▶ [Required work]
(a) From the news article about James Baker and the Iraq Study Group, output everything from "WASHINGTON, (Reuters) –" down to "far from certain.", copied word for word.
(b) Write the next part of the news article about James Baker and the Iraq Study Group, picking up after its final sentence.
[[ Source passage, beginning ]]
WASHINGTON, (Reuters) – Longtime Bush family friend James Baker plans to give President George W. Bush recommendations that may provide a way out of Iraq, but whether he will take up the offer is far from certain.
Baker, who was secretary of state for the president’s father, heads the Iraq Study Group, a bipartisan commission that since March has been researching and preparing ideas for changing course in Iraq.
The plan will not be unveiled until weeks after the Nov. 7 congressional elections, in which Bush’s Republicans risk losing control of Congress largely because of deep popular concern over Iraq.
But one option being considered reportedly would call for a phased withdrawal of U.S. troops and another would urge Washington to open a dialogue with Syria and Iran — both rejected in the past by Bush.
Baker, who has a long history of trying to help the Bush family out of tight spots, has signaled that he believes a change in course is necessary.
“Everybody knows how close I am to the Bush family. But if our report is going to be worth anything, it has to be independent and it has to be our telling it like it is. And I’m here to tell you that’s the way it’s going to be, as far as I’m concerned,” Baker told PBS’ “Newshour.”
Bush’s strategy has been to support Iraqi Prime Minister Nouri al-Maliki and hope he can overcome sectarian differences that many analysts believe have spiraled the country into a civil war. He wants to hand over responsibility for security to Iraqi forces but only after ensuring they can cope.
[[ Source passage, end ]]
[[ Records provided, beginning ]]
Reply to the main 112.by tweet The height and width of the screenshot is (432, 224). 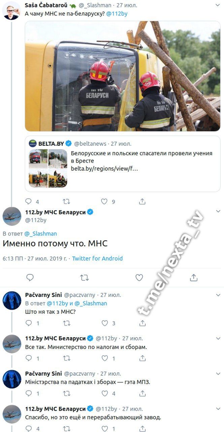tap(30, 277)
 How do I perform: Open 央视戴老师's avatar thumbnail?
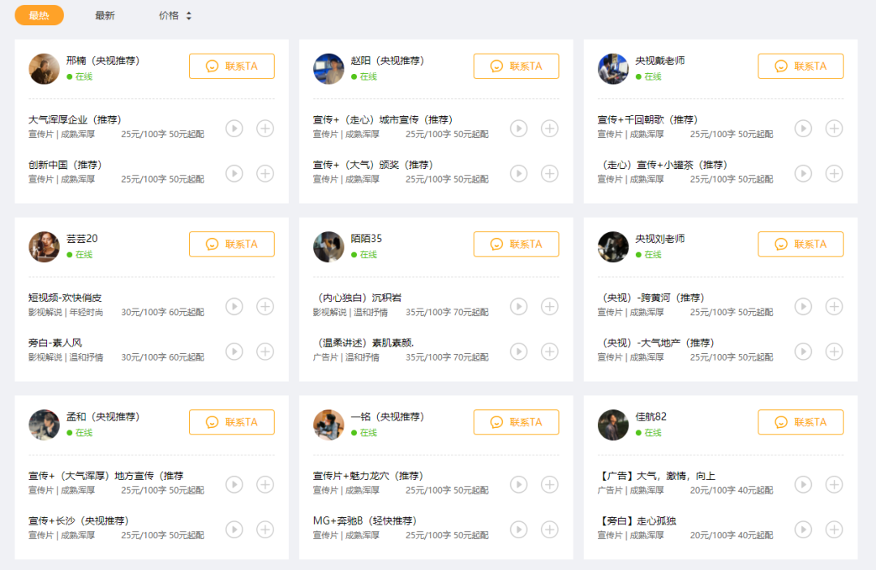point(613,69)
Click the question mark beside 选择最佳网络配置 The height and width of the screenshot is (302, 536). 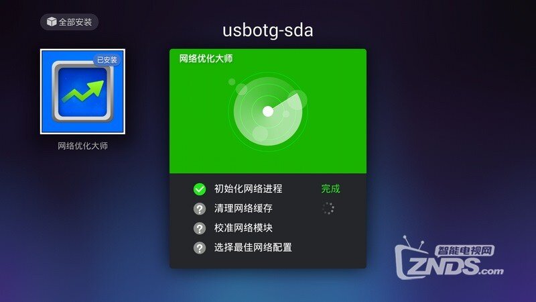coord(200,248)
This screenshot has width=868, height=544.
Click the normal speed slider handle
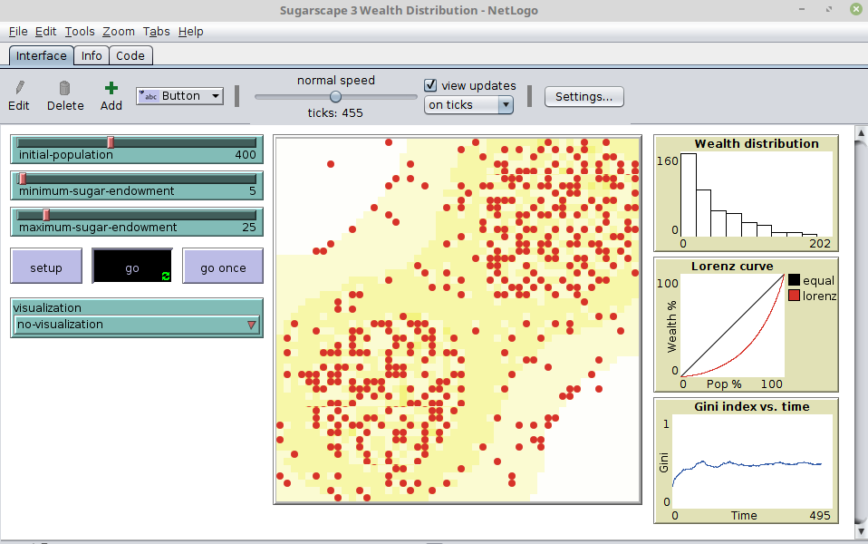pos(335,96)
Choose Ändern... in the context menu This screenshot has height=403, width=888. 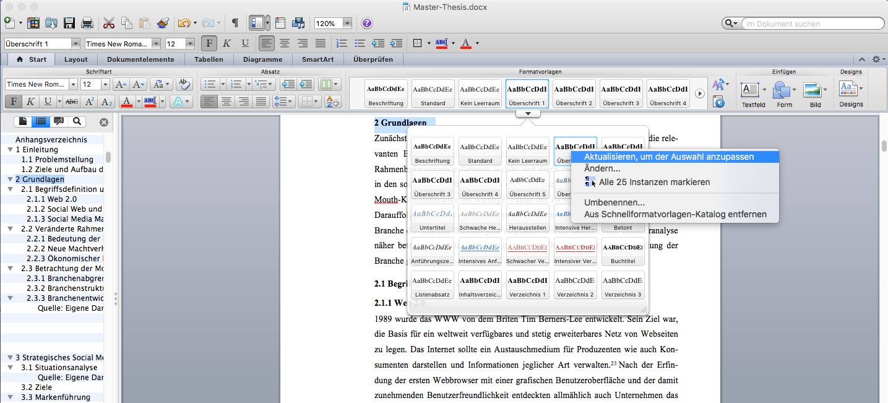point(602,168)
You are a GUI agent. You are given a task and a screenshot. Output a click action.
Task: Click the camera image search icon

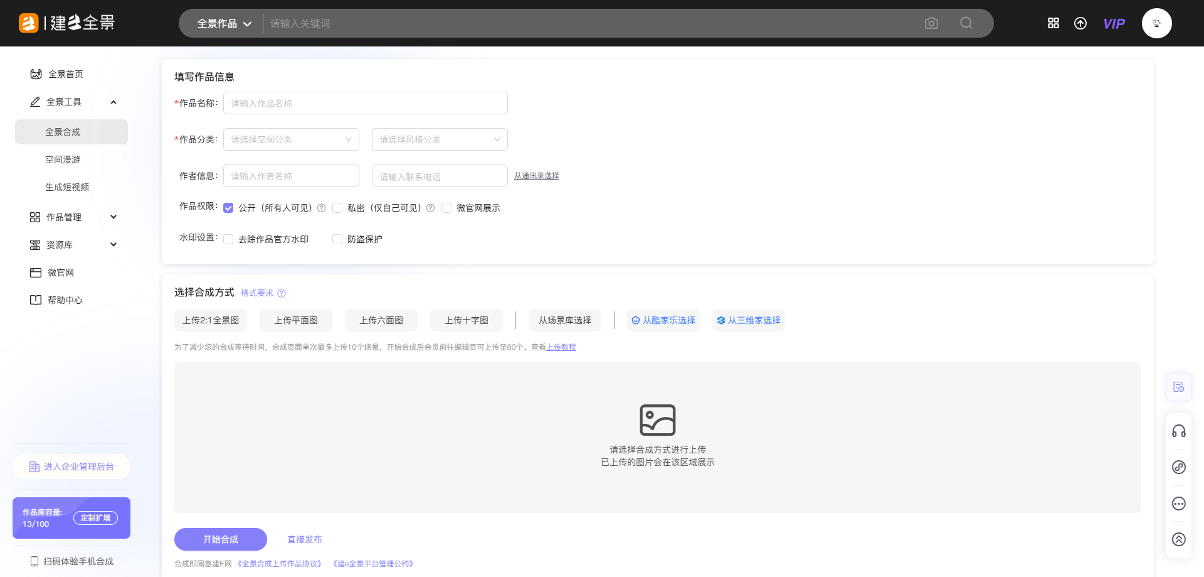pos(931,23)
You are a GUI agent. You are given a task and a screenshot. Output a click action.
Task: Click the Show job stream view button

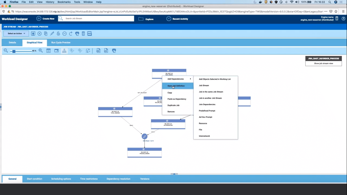pyautogui.click(x=323, y=63)
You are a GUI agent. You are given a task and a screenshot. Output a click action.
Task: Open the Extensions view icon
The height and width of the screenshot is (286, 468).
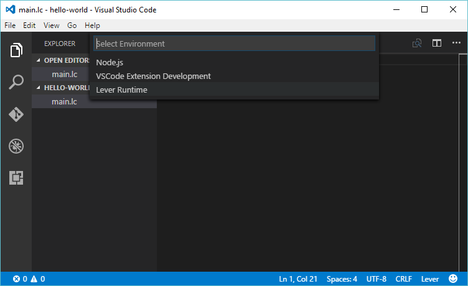[x=16, y=178]
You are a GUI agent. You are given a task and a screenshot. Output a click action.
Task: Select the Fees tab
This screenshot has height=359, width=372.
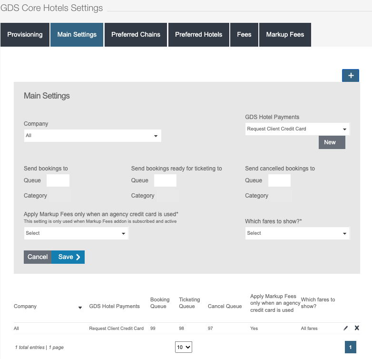(x=244, y=35)
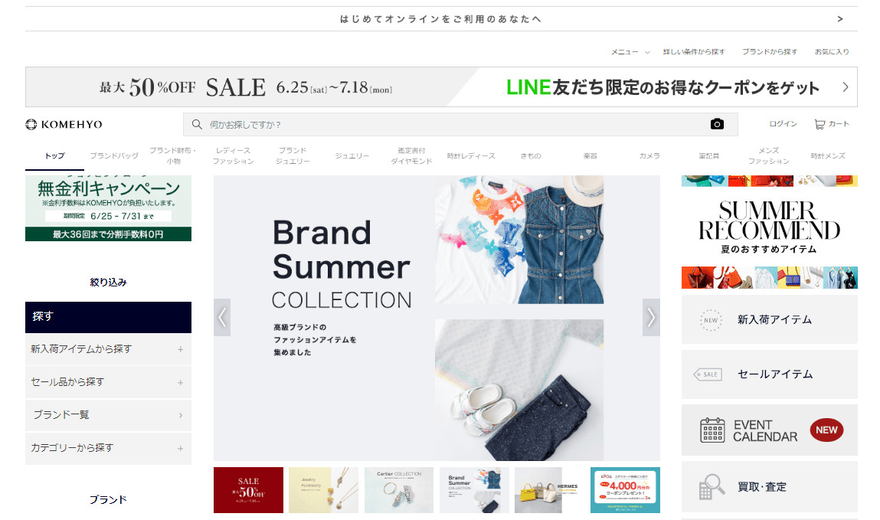Click the camera image search icon

pyautogui.click(x=717, y=124)
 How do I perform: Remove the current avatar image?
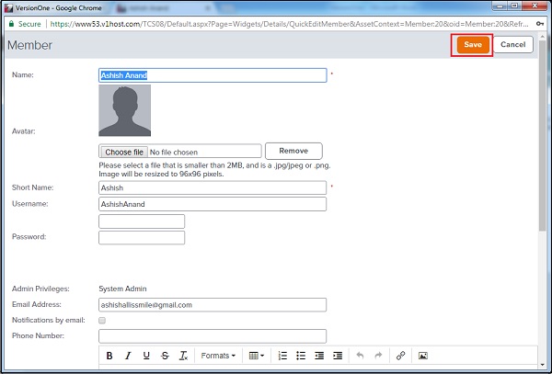[x=293, y=151]
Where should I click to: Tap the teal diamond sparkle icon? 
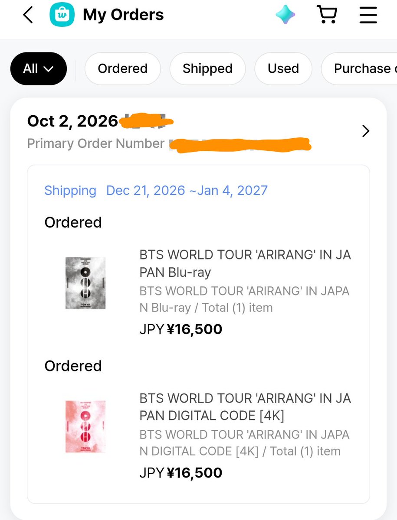coord(285,15)
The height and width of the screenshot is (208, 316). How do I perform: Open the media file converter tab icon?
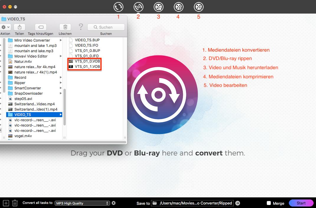[119, 6]
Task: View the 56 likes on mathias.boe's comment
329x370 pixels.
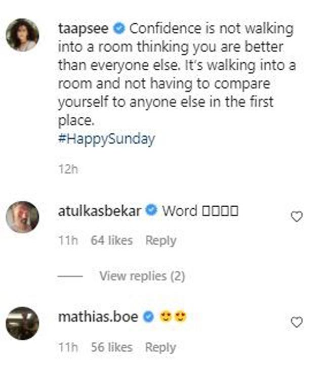Action: 111,347
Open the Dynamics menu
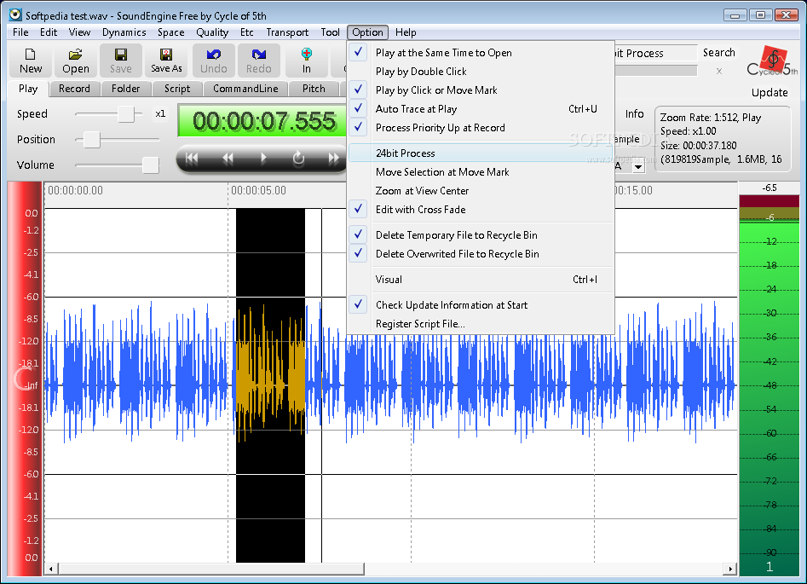Screen dimensions: 807x584 (x=124, y=32)
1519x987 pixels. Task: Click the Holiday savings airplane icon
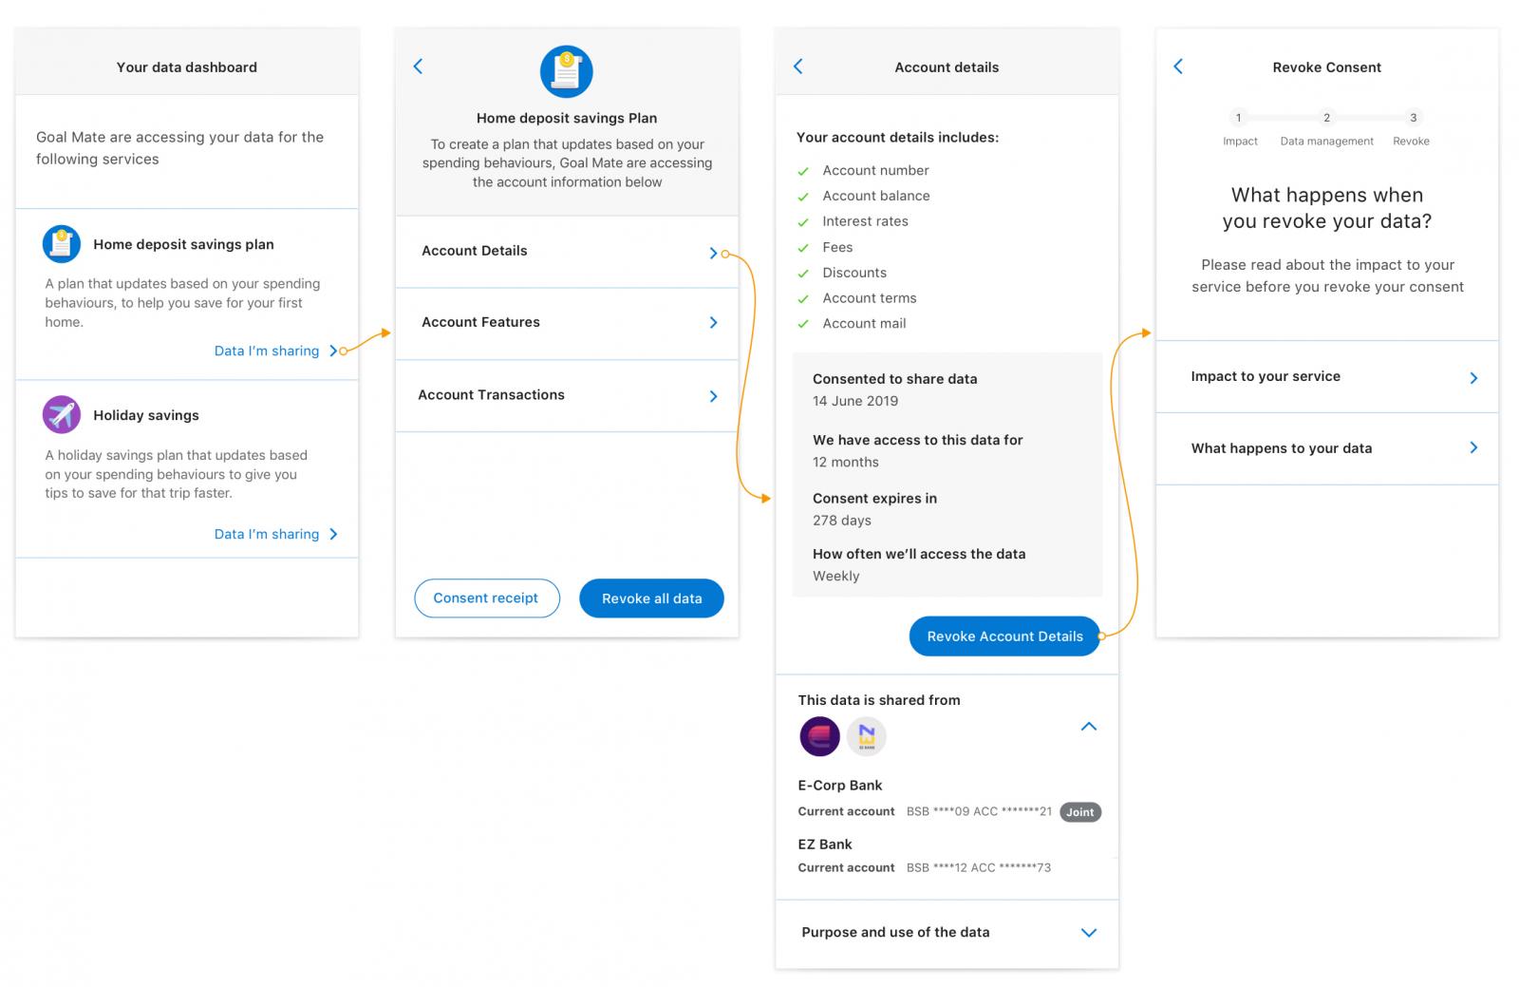tap(62, 415)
[[ Records provided, end ]]
▶ [Results by task]
(a)
WASHINGTON, (Reuters) – Longtime Bush family friend James Baker plans to give President George W. Bush recommendations that may provide a way out of Iraq, but whether he will take up the offer is far from certain.

(b)
But given the growing chorus for a shift in strategy in the U.S. Congress, with hawkish Virginia Republican Sen. John Warner saying Iraq appears to be “drifting sideways,” Bush is under strong pressure to consider changes. This has been bolstered by a new wave of U.S. deaths, including the military’s announcement on Wednesday that 11 American soldiers were killed.
The Iraq Study Group includes Baker as chairman and former Democratic Rep. Lee Hamilton as co-chairman. Other members represent a mix of Washington important establishment figures from both parties.
Hamilton told Reuters that no decisions have been made on what recommendations will be included in the group’s final report, the writing of which is just now under way. He emphasized the group’s independence.
“We will write our own report. It will not be written in the White House or in the Congress, and it will not be submitted to somebody to amend or modify,” he said.
“This will be the report of the 10 members of the Iraq Study Group. We are going to be do our best to reach a consensus but I can’t make a guarantee…We will make foreign policy recommendations,” he said.
An official familiar with the group’s deliberations said the members are clearly headed toward recommending changes and not an endorsement of what many see as Bush’s “stay the course” strategy.
“Bush’s rhetoric is all stay the course and this one isn’t going to be about stay the course. It’s about fixing the course we’re on,” the official said. But Baker warned against expecting a “magic bullet.”
“It is very, very difficult,” he told the World Affairs Council of Houston on Tuesday. “So anybody who thinks that somehow we’re going to come up with something that is going to totally solve the problem is engaging in wishful thinking.”
Bush has been reluctant to make a major change in course in Iraq, seeing the conflict as a central front in the war on terrorism and insisting that to withdraw prematurely would embolden America’s enemies. He told ABC News on Wednesday that he was willing to give Maliki and the Iraqi government more time — for now — to get the situation under control.
“I’m patient. I’m not patient forever. And I’m not patient with dawdling. But I recognize the degree of difficulty of the task, and therefore, say to the American people, we won’t cut and run,” he said.
Bush expressed interest in seeing the Baker recommendations at a news conference a week ago, when he also said it was important to remain flexible.
“Stay the course means keep doing what you’re doing. My attitude is, don’t do what you’re doing if it’s not working — change,” Bush said. “Stay the course also means don’t leave before the job is done. We’re going to get the job done in Iraq.”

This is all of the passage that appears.